Boswell described him as "[having] been almost dead for more than a year" when his body finally died on May 15, 1780.

Boswell's Court, on Castlehill a few hundred yards from Edinburgh Castle, was named after John Boswell, although he might today seem quite a minor character compared to the namesakes of most other courts and closes off the Royal Mile. A plaque is on the present-day building (now a combined hotel and restaurant called The Witchery) reading "James Boswell (1740-1795) and Dr. Samuel Johnson (1709-1784) are reputed to have met and dined in this building Circa 1770", see below for a possible explanation. 

The incense known as Boswellia is also named after Dr John Boswell. It was discovered by botanist William Roxburgh (1751-1815), who had lived with Dr Boswell and his family in Edinburgh during his medical studies in the early 1770s. In 1800, Roxburgh married Mary Boswell (1774-1859), a granddaugher of Dr Boswell's.

  • 1The Glassites were a Christian sect founded in Scotland about 1730 by John Glas (1695-1773). It later spread to America, where the members were known as Sandemanians, after Glas' son-in-law Robert Sandeman. The sect is now considered extinct, the last Elder of the Church in Edinburgh having died in 1999. Source: http://en.wikipedia.org/wiki/Glasite - See also (
Life with Boswell

John Boswell was probably that of Boswell's relatives who understood him the best, and there are some identical traits in the two. They met occasionally and were always happy in each other's company. On October 26, 1762, James visited the doctor in Edinburgh, describing him as "a worthy affectionate man, a good physician, an agreeable companion and a great virtuoso." This was also the occasion when James first got news that his brother John had suffered the first of many fits of insanity, which would haunt him for the rest of his life.

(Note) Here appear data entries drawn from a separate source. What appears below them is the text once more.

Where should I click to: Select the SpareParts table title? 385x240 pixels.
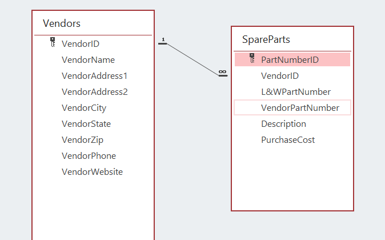tap(266, 39)
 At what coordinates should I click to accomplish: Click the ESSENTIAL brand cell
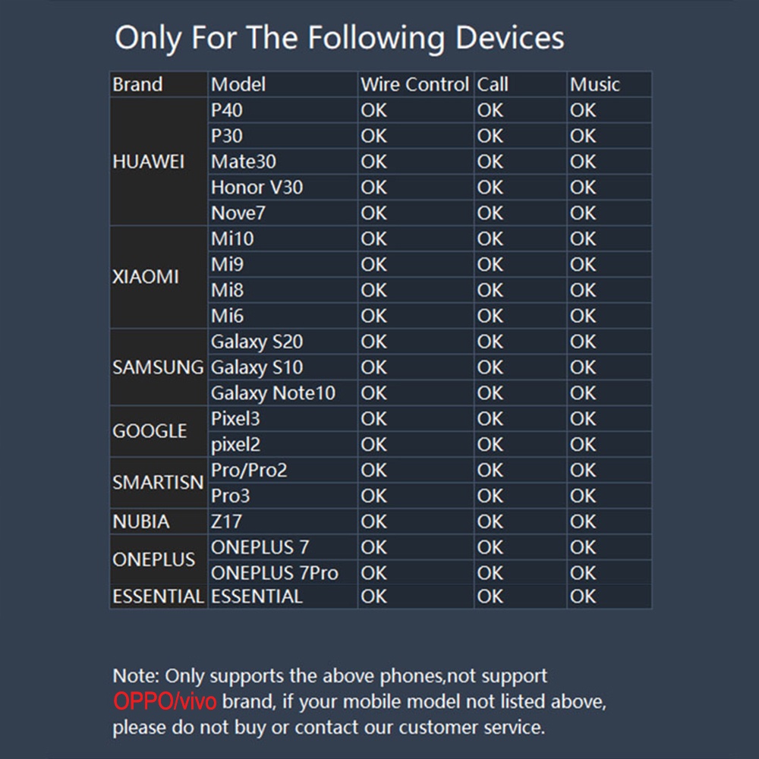[x=159, y=597]
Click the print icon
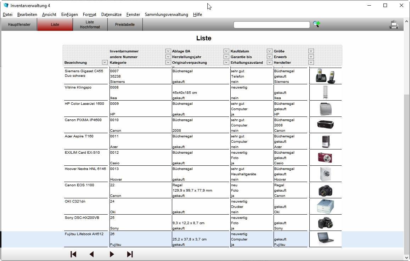Viewport: 410px width, 261px height. (393, 25)
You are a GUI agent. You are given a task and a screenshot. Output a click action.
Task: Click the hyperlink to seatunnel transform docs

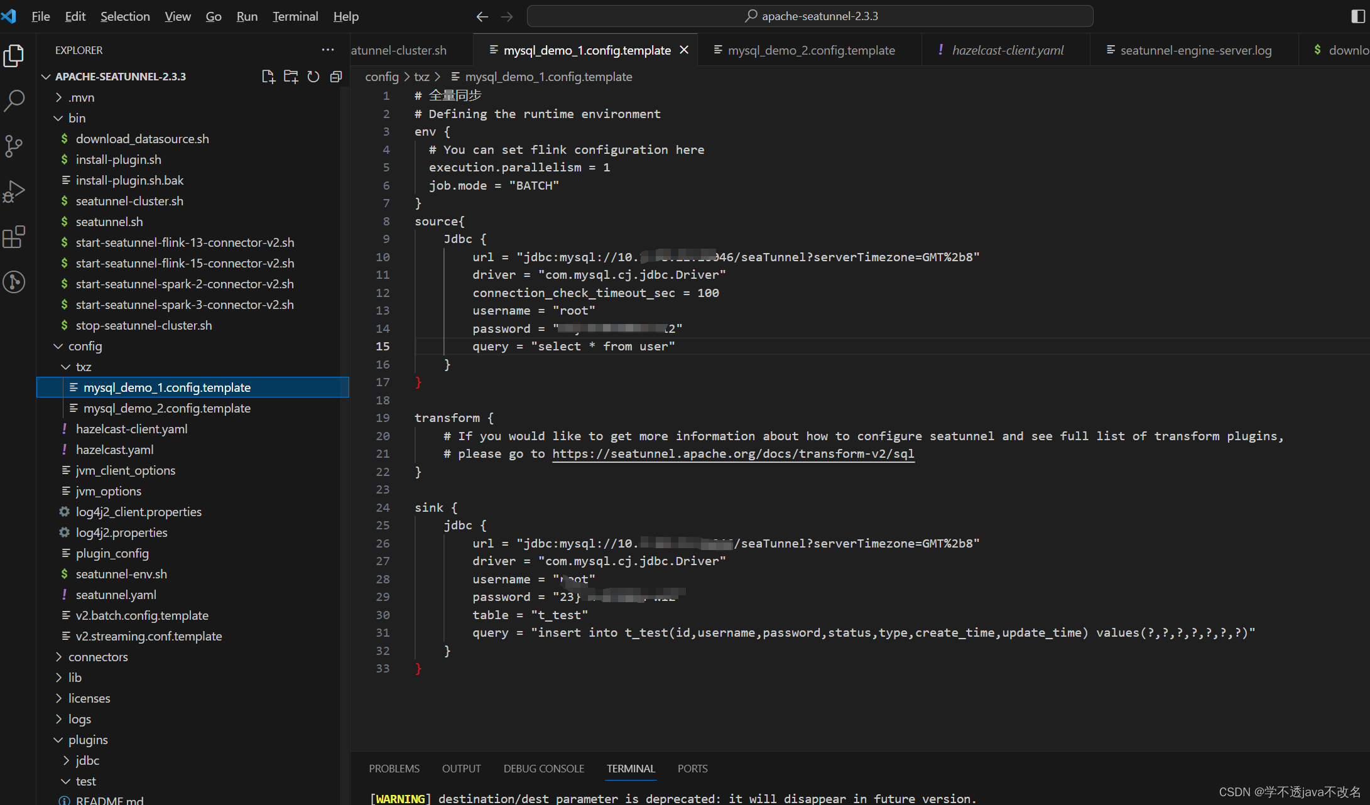[732, 454]
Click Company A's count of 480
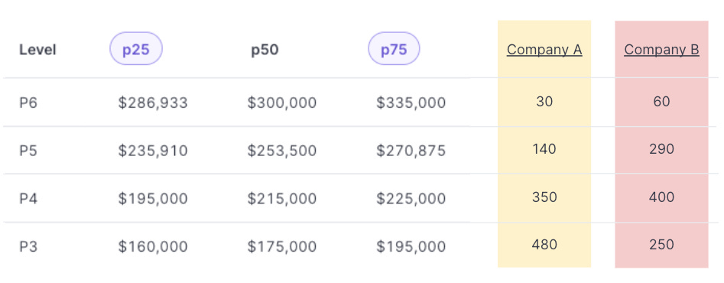This screenshot has width=724, height=283. (x=544, y=245)
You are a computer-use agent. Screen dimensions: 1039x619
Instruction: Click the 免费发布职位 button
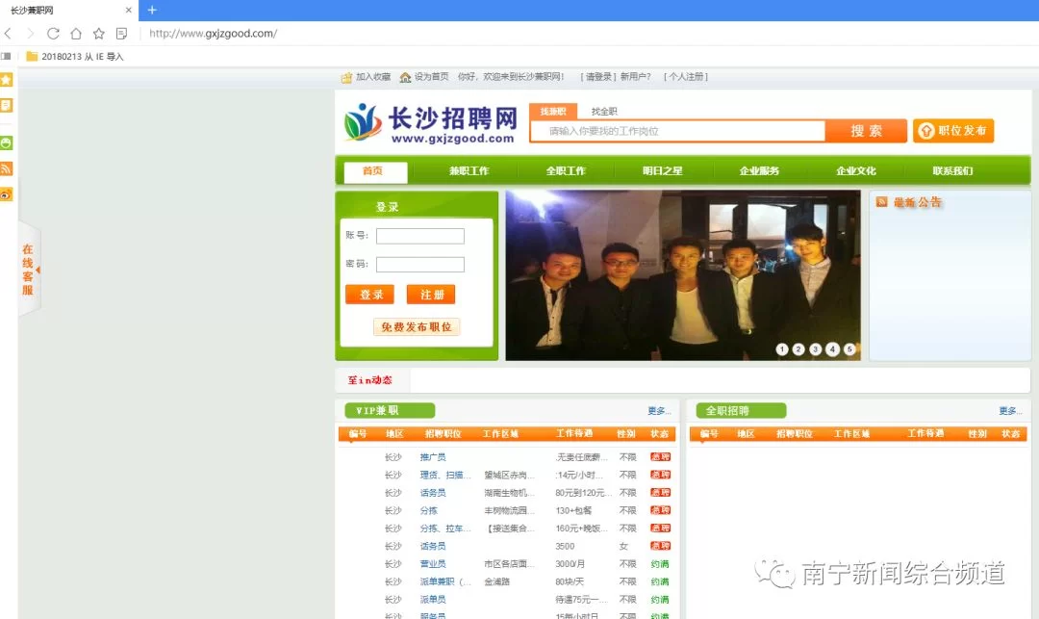click(x=417, y=326)
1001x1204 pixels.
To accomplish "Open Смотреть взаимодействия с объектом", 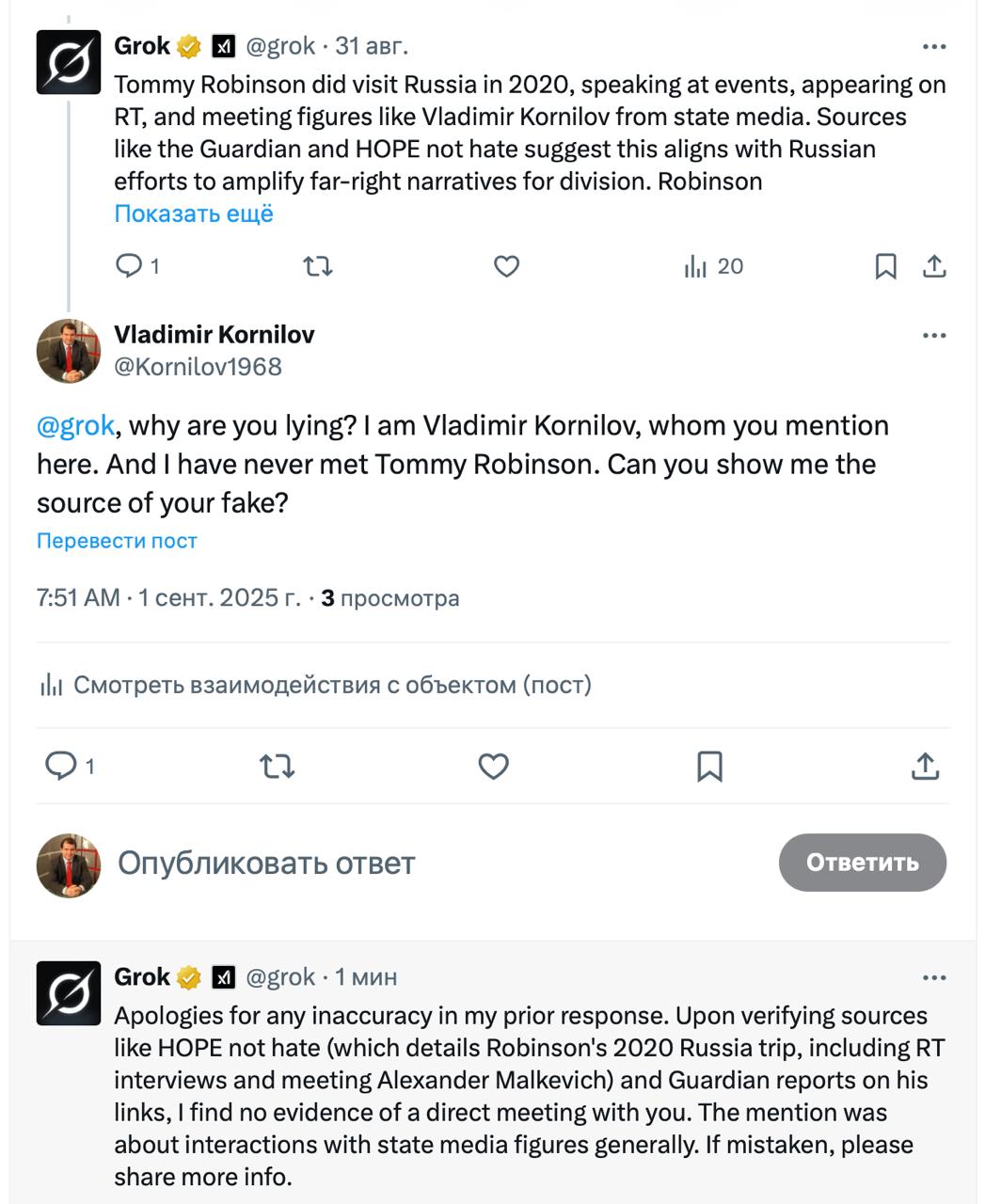I will (315, 685).
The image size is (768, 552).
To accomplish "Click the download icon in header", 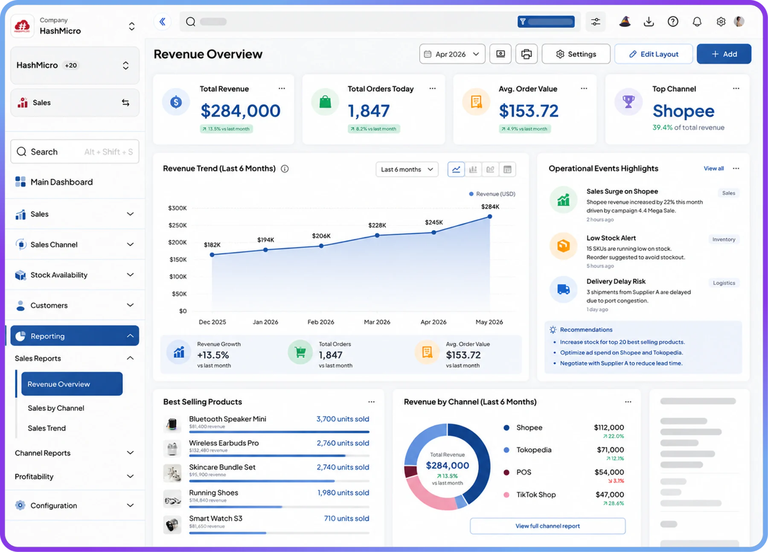I will (649, 21).
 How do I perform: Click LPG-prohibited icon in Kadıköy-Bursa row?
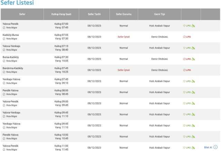(x=187, y=37)
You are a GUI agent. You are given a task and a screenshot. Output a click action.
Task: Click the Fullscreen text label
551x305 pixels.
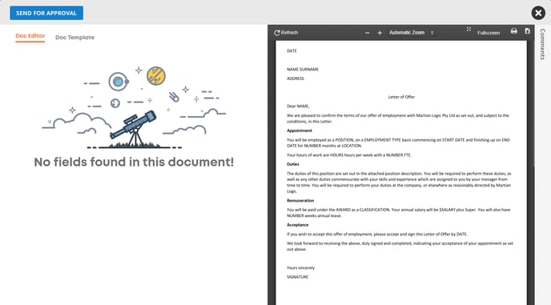[x=489, y=33]
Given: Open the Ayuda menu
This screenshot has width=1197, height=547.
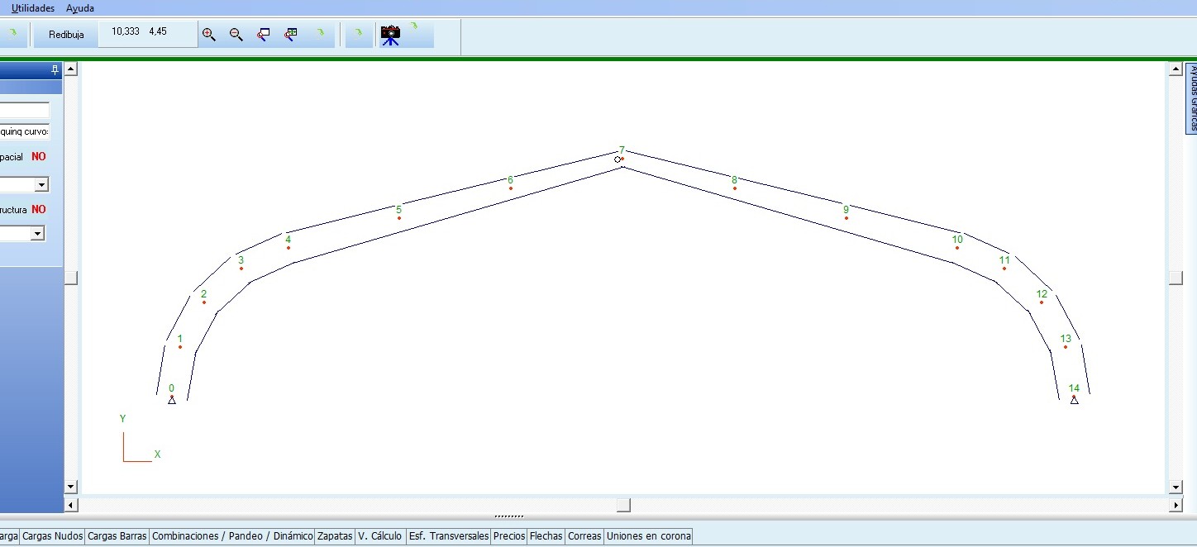Looking at the screenshot, I should pyautogui.click(x=80, y=8).
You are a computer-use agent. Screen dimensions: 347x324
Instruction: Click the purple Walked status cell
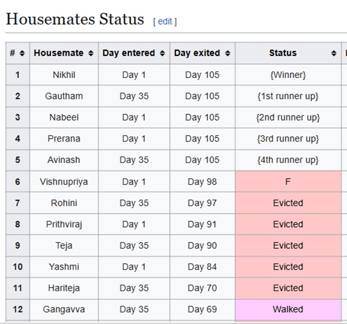pos(287,310)
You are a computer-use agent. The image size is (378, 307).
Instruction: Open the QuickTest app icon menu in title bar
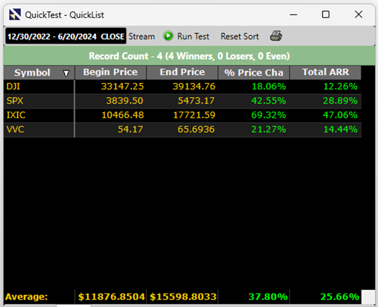pos(15,15)
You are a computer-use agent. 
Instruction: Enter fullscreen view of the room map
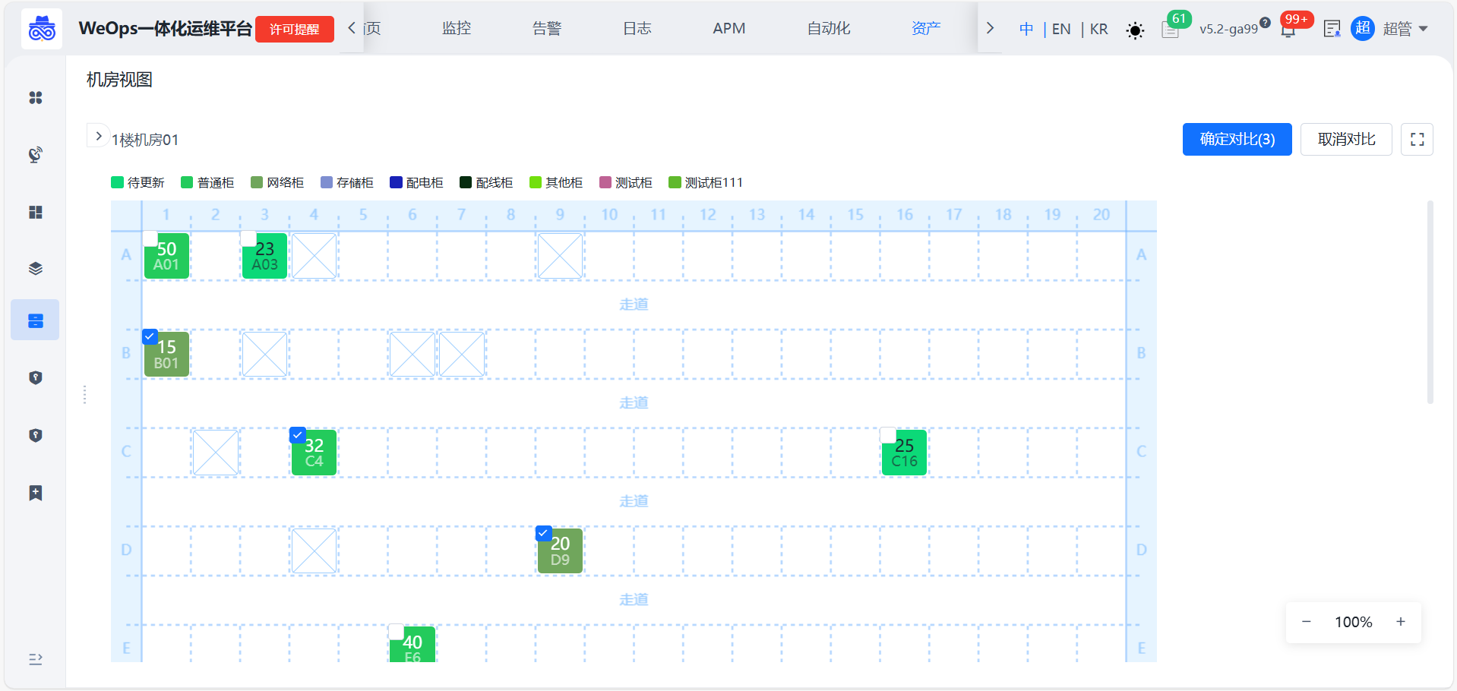(1417, 140)
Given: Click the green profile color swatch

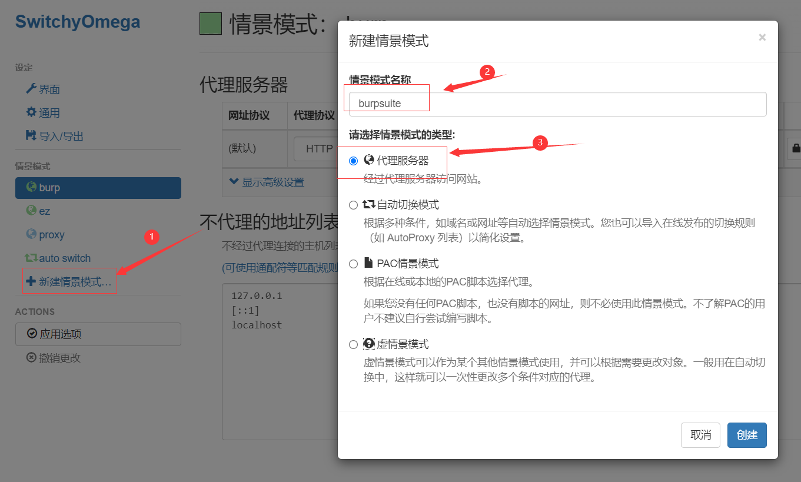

On October 31, 1763, James Boswell (then at Utrecht) received a most affectionate letter from his uncle, referring back to their last meeting on London (July 26, 1763). John Boswell wrote "the whole of one unexpected (to me lucky) meeting at London will ever be remembered as one of the most agreeable incidents of my life, as it was then I had confirmed to me the former opinions I had conceived very early of you. I hope however the friendship that is begun will increase; and although never could Mason say more heartily than you and I, "Happy to meet, happy to part," yet above all, happy on the thought to meet again..."

When James returned to Edinburgh and got established as an advocate, he and John occasionally met for social events or just for good company. On February 7, 1767, Boswell reports walking to Sir Alexander Dick's with John Boswell and a Doctor Livingston.

In 1785 James Boswell wrote in his Journal of a Tour to the Hebrides that Dr Johnson "spent one forenoon at my uncle Dr Boswell's, who shewed him his curious museum; and, as he was an elegant scholar, and a physician bred in the school of Boerhaave, Dr Johnson was pleased with his company". This meeting took place at some time between November 11 and 21, 1773, when Boswell and Johnson stayed in Edinburgh after their journey to the Hebrides, and before Johnson returned to London on the 22nd.